When a nation's leaders condone and even order torture, that nation has lost its way.
The letter comes as a continues to rage between the Senate Intelligence Committee and the CIA over redactions to the committee's torture report, holding up its release. We have warned for months that the CIA should not be able to censor a landmark investigation into its own terrible misconduct, and the first step President Obama should take in response to this letter is to order the CIA to end its self-serving fight.

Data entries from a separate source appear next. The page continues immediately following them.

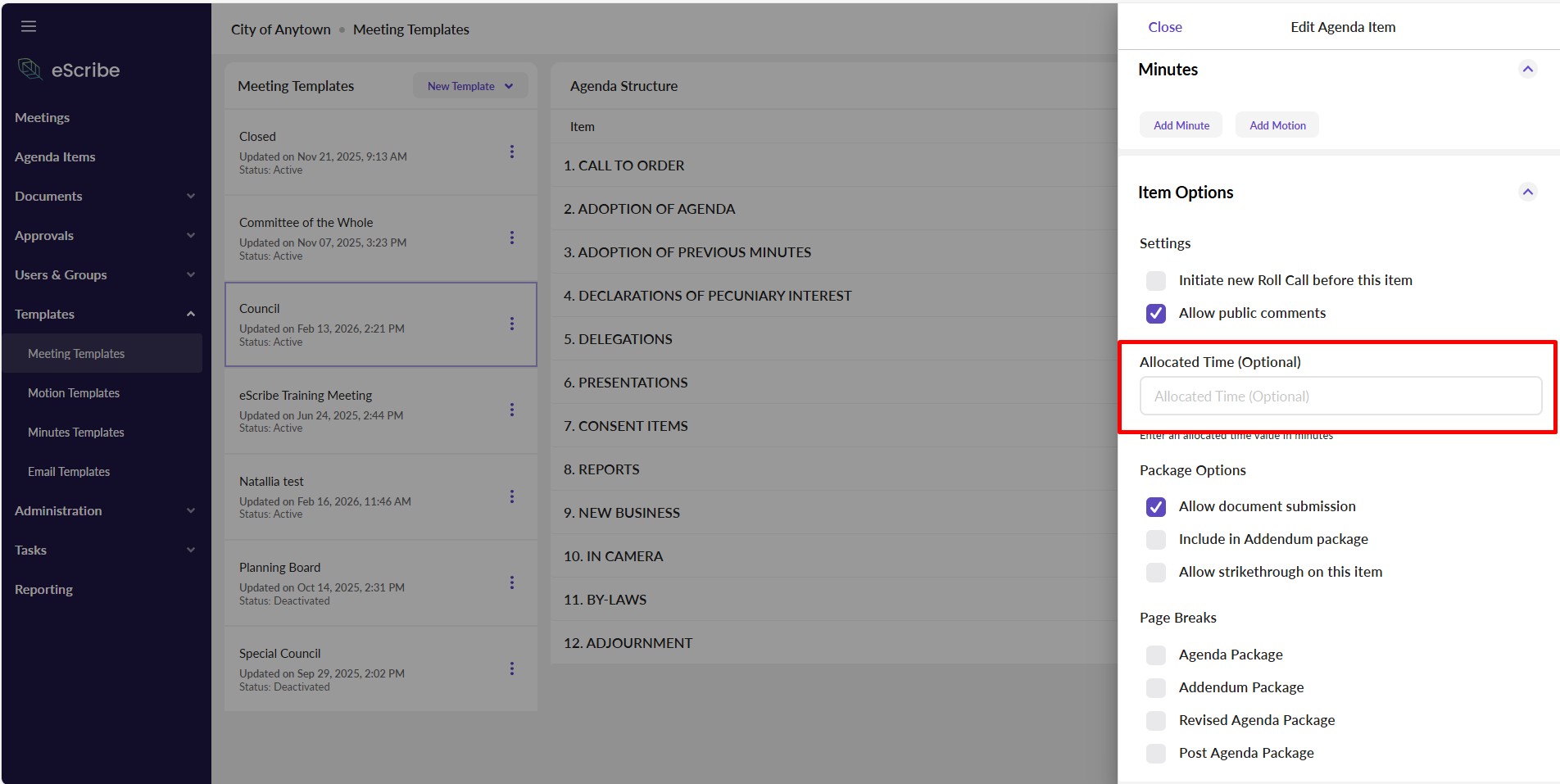1560x784 pixels.
Task: Collapse the Minutes section
Action: point(1527,70)
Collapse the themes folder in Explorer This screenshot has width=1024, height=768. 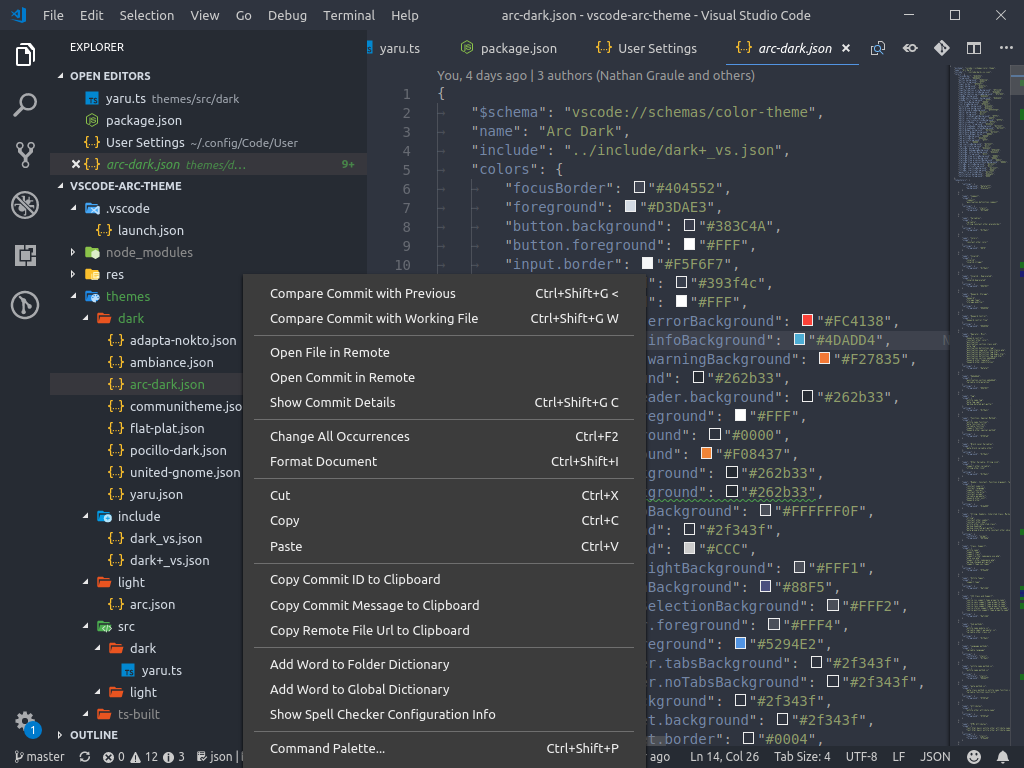point(126,296)
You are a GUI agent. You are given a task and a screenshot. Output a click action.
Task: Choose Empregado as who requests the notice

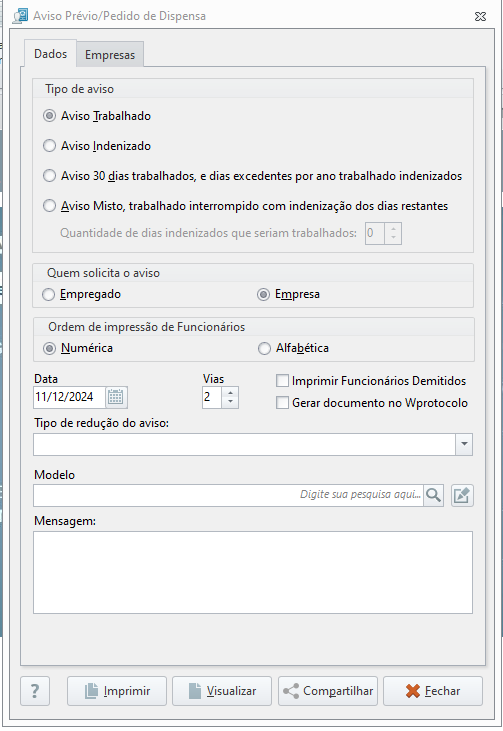click(x=48, y=295)
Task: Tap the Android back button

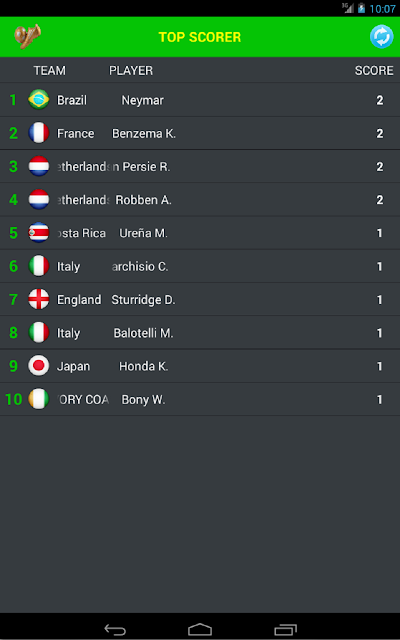Action: pos(115,629)
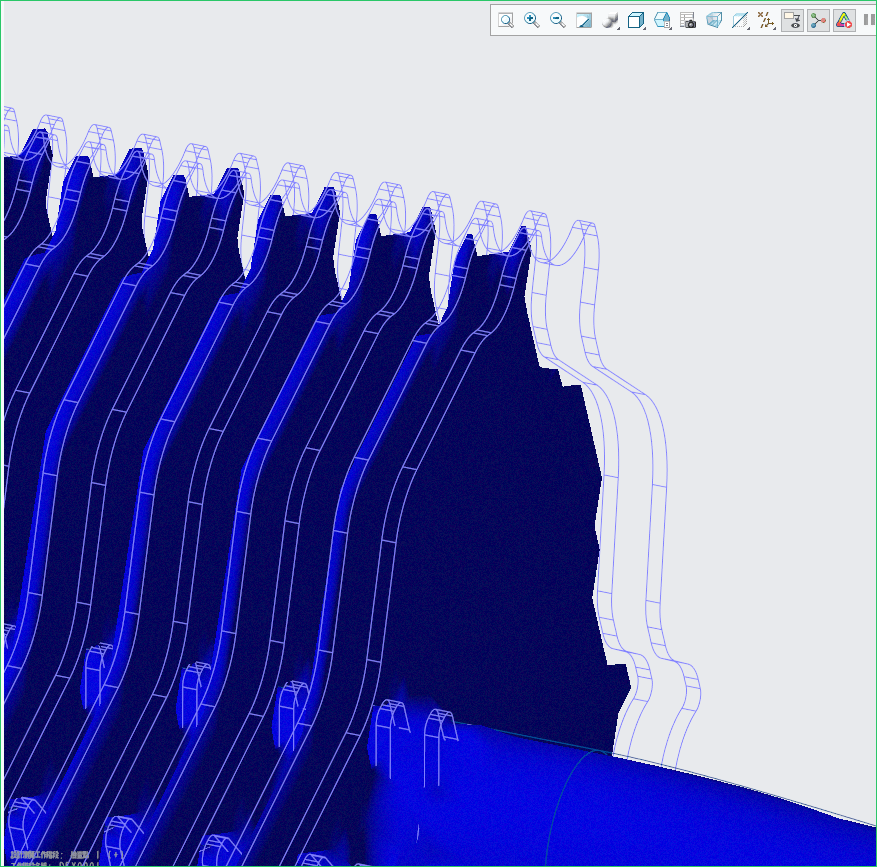This screenshot has height=867, width=877.
Task: Click the [+] marker in status text
Action: pos(114,855)
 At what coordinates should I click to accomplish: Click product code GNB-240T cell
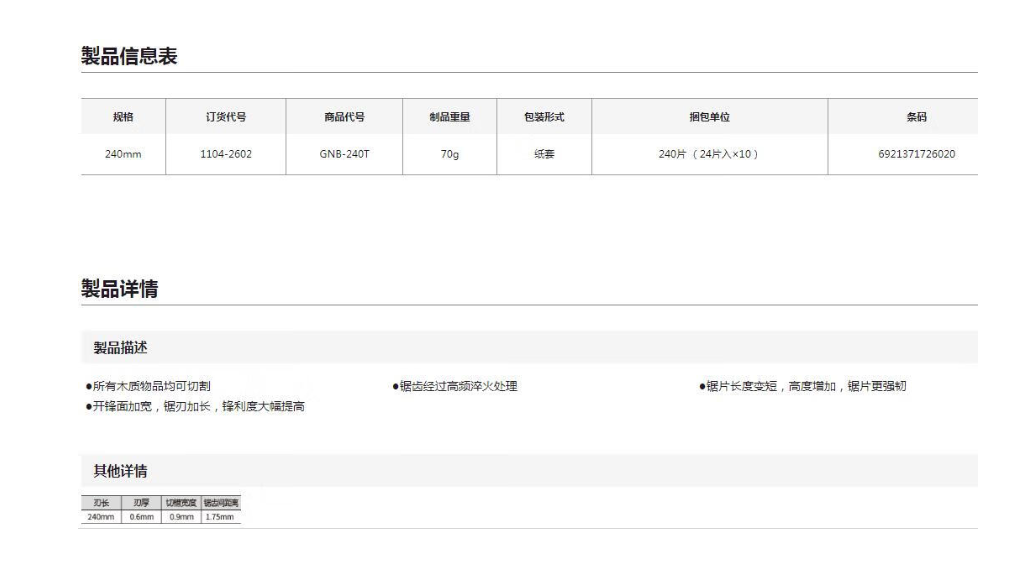click(x=344, y=154)
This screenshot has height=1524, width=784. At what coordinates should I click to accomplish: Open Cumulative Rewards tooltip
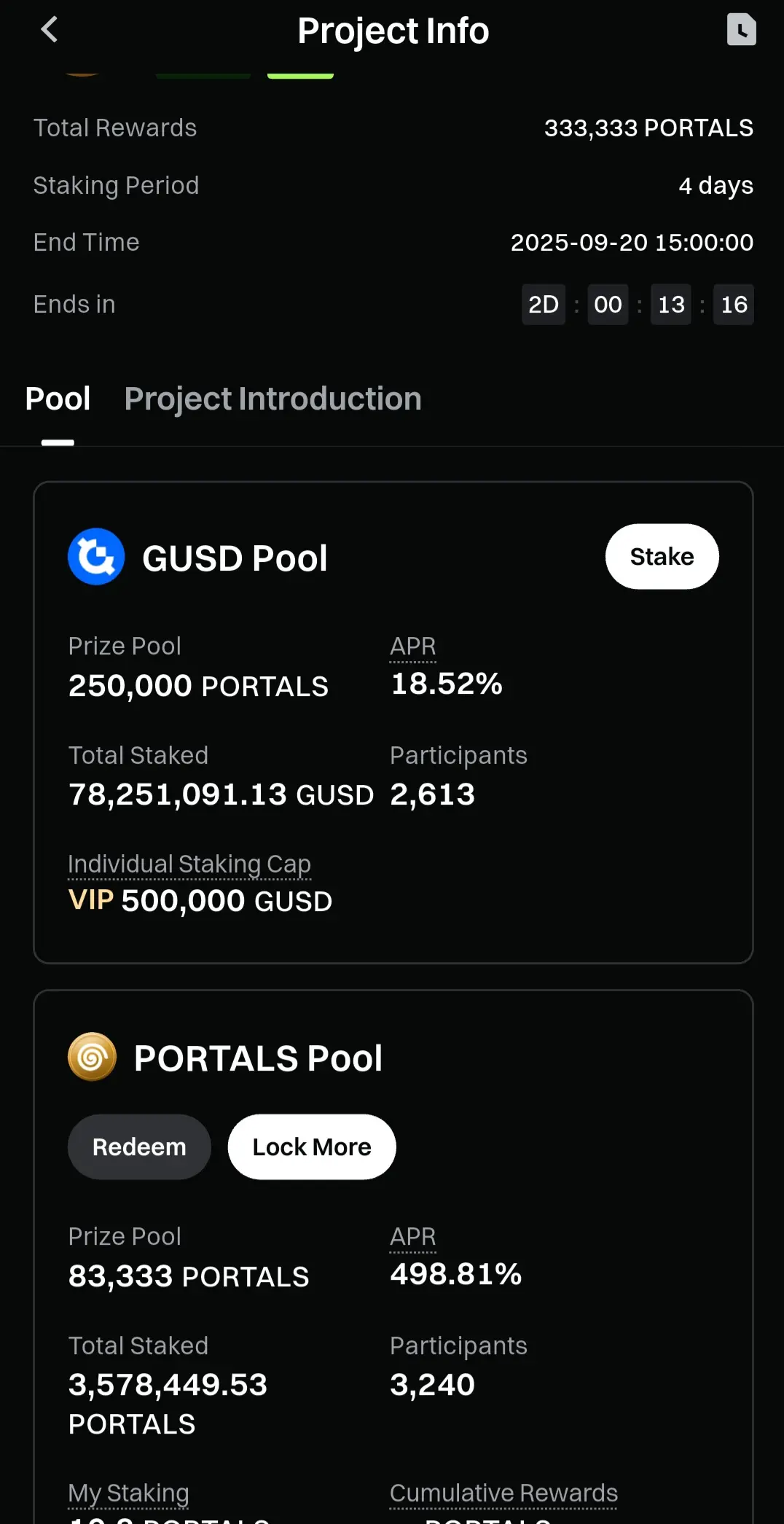(503, 1493)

Archbishop Tutu, a hero in South Africa's fight against apartheid and one of the world's leading voices of conscience, said the letter also responds to news that the Obama administration is debating whether to follow a Bush-era misinterpretation of the Convention against Torture, under which the torture treaty's ban on cruel treatment would not apply when the United States operates abroad. Archbishop Tutu described this to the New York Times as "foul thinking."
Perhaps the most powerful part of the letter is the laureates' reminder that when our nation strays from our values and respect for human rights, the whole world feels the negative effects:
In recent decades, by accepting the flagrant use of torture and other violations of international law in the name of combating terrorism, American leaders have eroded the very freedoms and rights that generations of their young gave their lives to defend. They have again set an example that will be followed by others; only now, it is one that will be used to justify the use of torture by regimes around the world, including against American soldiers in foreign lands. In losing their way, they have made us all vulnerable.
That's why the whole world is watching to see if President Obama helps lead our nation in a decisive return to the values on which it was founded, and the laws by which it must abide. You can join the laureates' call by signing a petition to President Obama .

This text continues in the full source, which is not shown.